SA Bugzilla – Bug 3082
Implement History Plugin (which will include expiry) to replace AWL
Last modified: 2015-04-02 15:34:50 UTC
The auto-whitelist currently grows without bound. Some form of expiry is needed. The current format of the DB contains the following two keys for each email address: key => value user@example.com|ip=10.20 => 16 user@example.com|ip=10.20|totscore => 19.41 where user@example.com|ip=10.20 is a unique identifier for the user the first key/value pair is a message count the second key/value pair is the sum total score of those messages Options to change DB format: 1. add a new key/value pair with a LRU mtime value or counter (atime is easiest) user@example.com|ip=10.20|time => 1077678476 pros: easy, backward compatible cons: bloats DB, crufty, slow 2. change the DB format to be: user@example.com|ip=10.20 => [encoded field] where [encoded field] contains awl-version,atime,count,total (perhaps last N message scores instead of count,total) pros: clean, fast, extensible cons: requires conversion or switch Options for conversion or switch: 1. Converting old DB to new DB format per-key in same file pros: conversion is spread out, no slow conversion or long locks cons: DB never shrinks, requires conversion code 2. Converting old DB to new DB format converting entire file at once pros: requires conversion code cons: DB can shrink, but may carry over more key/value pairs than will ultimately be used with atime-based expiry, so DB could end up larger than necessary 3. Just delete old DB and create a new DB pros: easiest cons: user loses AWL data
Few corrections: atime vs. mtime for the most part, I meant to use one term the whole way through but somehow didn't. atime is really what I meant. I also switched around pro and con in "Converting old DB to new DB format converting entire file at once". Also, per-key conversion would be the most complicated as that would be integrated into the main codebase. File-level conversion *could* be put into a separate tool which makes a lot of sense to me.

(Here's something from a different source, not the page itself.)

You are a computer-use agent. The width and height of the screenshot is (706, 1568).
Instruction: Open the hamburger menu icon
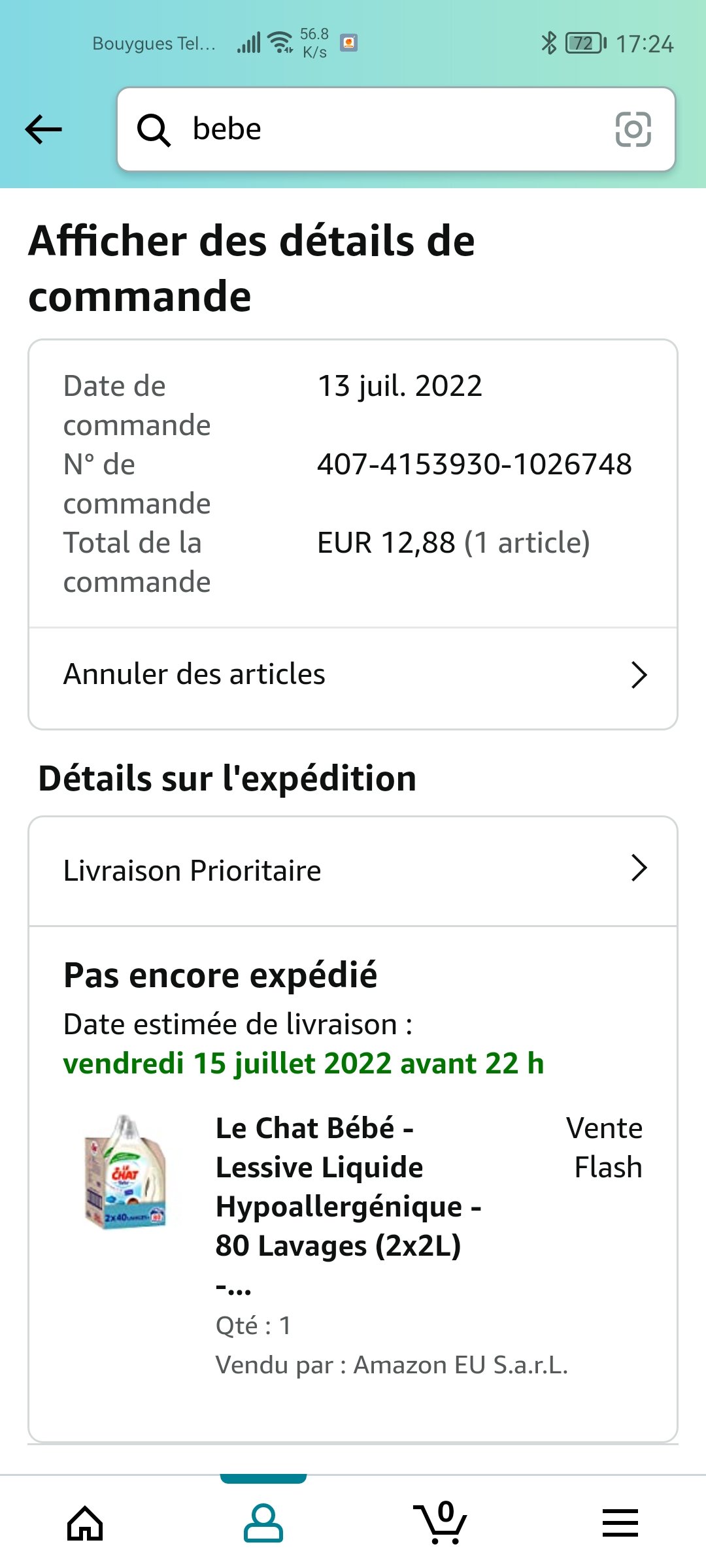click(620, 1523)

Created attachment 1796 [details] AWL aging patch; AWL wildcard support Here is a set of patches against version 2.63 with some white list modifications that I sent out before. 1. Supports a new function, age_out_awl, which allows for aging of the white list. By default, when called, it will delete any unused entries older than 30 days. Time can be specified via epoch seconds, or any string that Date::Manip can parse. 2. Provide support for quick removal of AWL entries even in a gigantic white list. This is done by linking in tandem with the existing white list another file indicating which keys are in use. 3. Provide support for wild-card AWL entries when entered from the command line. I have been using this now for several days, and haven't run into any problems yet. I'm sure there are bugs lurking which I will beat out. Still outstanding: 1. I need to write a test for the age function. 2. When a large white list is aged out, the DB file doesn't get any smaller. I don't know any way around this except to delete the existing list and make a new one with the same name.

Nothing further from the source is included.